### [Text shown]

========================

# PCI device error



## Pauze (Mar 17, 2008)

Hi everybody, I have an Acer SA90 standard (clone) that came installed with vista(home,basic) and I have reinstalled XP pro sp3, but I cannot Identify what sound drivers I need? device manager doesn't describe the make or model? I have managed to find and install the ethernet drivers to get back online but I am going deaf!!! can anyone help pleeeeease!!


----------



## koala (Mar 27, 2005)

Hi Pauze, welcome to TSF

Download *Everest* to see your computer's details. The blue links beside each device take you to the official websites where you can find the latest drivers. If you're still having trouble, post back with the motherboard details from Everest.


----------



## Pauze (Mar 17, 2008)

Hey koala thanks for the tip, I have used Everest and it says the Audio controller is a Realtek ALC 883 @ SiS high definition audio controller. I looked for that driver and there is so many different ones I am not sure which one to choose? The motherboard name is Acer F671CR and the chipset is SiS 671 the ID is 04/23/2007-SiS-671-6A7IGFK8C-00, I have heaps of info if you need anything else (thanks to everest, and you of course) Cheers mate.


----------



## koala (Mar 27, 2005)

There are so many versions of the Realtek drivers, it can be hard to find the right one. Try this one: *Realtek HD Audio Codecs Driver 1.89 Windows 2000/XP(x32/x64) for ALC883*. Install, reboot and test.


----------



## Pauze (Mar 17, 2008)

========================

### [Stored rows]
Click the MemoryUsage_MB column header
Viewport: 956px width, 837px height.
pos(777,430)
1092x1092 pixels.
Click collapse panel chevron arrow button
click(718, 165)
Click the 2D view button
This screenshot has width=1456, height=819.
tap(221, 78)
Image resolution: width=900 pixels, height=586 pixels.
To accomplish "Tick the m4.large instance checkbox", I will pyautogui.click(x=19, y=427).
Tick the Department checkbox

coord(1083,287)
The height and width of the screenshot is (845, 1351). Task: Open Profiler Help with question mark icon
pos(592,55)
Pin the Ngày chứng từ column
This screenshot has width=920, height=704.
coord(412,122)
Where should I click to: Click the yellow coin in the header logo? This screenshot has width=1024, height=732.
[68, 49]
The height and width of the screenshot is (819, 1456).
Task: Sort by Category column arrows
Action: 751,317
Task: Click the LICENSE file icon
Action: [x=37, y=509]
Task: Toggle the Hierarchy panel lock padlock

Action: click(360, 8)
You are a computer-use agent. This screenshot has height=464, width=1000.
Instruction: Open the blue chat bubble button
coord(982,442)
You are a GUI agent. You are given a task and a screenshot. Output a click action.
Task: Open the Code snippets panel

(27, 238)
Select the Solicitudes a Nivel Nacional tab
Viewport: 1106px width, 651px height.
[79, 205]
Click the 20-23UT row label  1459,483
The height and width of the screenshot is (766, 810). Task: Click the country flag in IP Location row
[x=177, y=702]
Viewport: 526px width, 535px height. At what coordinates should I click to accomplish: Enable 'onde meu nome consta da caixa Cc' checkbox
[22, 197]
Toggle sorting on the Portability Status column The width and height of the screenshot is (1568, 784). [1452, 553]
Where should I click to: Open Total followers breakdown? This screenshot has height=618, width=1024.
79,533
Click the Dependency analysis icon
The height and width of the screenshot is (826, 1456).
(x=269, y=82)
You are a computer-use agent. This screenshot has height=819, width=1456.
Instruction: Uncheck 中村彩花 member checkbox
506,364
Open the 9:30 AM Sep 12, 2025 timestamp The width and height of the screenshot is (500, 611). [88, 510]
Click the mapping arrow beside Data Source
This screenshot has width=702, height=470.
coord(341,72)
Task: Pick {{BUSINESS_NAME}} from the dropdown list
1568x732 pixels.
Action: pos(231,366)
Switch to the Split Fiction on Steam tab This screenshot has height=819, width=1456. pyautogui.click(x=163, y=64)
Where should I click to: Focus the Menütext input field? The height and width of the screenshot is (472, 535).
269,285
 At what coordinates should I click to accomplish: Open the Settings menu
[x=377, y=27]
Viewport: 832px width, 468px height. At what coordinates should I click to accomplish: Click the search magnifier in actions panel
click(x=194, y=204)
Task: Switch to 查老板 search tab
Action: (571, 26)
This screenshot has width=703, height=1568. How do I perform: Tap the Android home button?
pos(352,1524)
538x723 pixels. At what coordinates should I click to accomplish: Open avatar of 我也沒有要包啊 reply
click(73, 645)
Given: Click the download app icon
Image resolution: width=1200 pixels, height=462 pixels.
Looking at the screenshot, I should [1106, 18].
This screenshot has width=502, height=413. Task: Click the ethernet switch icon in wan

========================

### [To be done]
1 – Please print the whole thread on the PCI device error again, word for word.
2 – Select every line in the entries that contains the string "button" and copy each one out. Case counts.

### [Per-task outputs]
1 –
# PCI device error



## Pauze (Mar 17, 2008)

Hi everybody, I have an Acer SA90 standard (clone) that came installed with vista(home,basic) and I have reinstalled XP pro sp3, but I cannot Identify what sound drivers I need? device manager doesn't describe the make or model? I have managed to find and install the ethernet drivers to get back online but I am going deaf!!! can anyone help pleeeeease!!


----------



## koala (Mar 27, 2005)

Hi Pauze, welcome to TSF

Download *Everest* to see your computer's details. The blue links beside each device take you to the official websites where you can find the latest drivers. If you're still having trouble, post back with the motherboard details from Everest.


----------



## Pauze (Mar 17, 2008)

Hey koala thanks for the tip, I have used Everest and it says the Audio controller is a Realtek ALC 883 @ SiS high definition audio controller. I looked for that driver and there is so many different ones I am not sure which one to choose? The motherboard name is Acer F671CR and the chipset is SiS 671 the ID is 04/23/2007-SiS-671-6A7IGFK8C-00, I have heaps of info if you need anything else (thanks to everest, and you of course) Cheers mate.


----------



## koala (Mar 27, 2005)

There are so many versions of the Realtek drivers, it can be hard to find the right one. Try this one: *Realtek HD Audio Codecs Driver 1.89 Windows 2000/XP(x32/x64) for ALC883*. Install, reboot and test.


----------



## Pauze (Mar 17, 2008)

2 –
Click collapse panel chevron arrow button
Click the 2D view button
Instruction: Open the blue chat bubble button
This screenshot has width=703, height=1568. How do I perform: Tap the Android home button?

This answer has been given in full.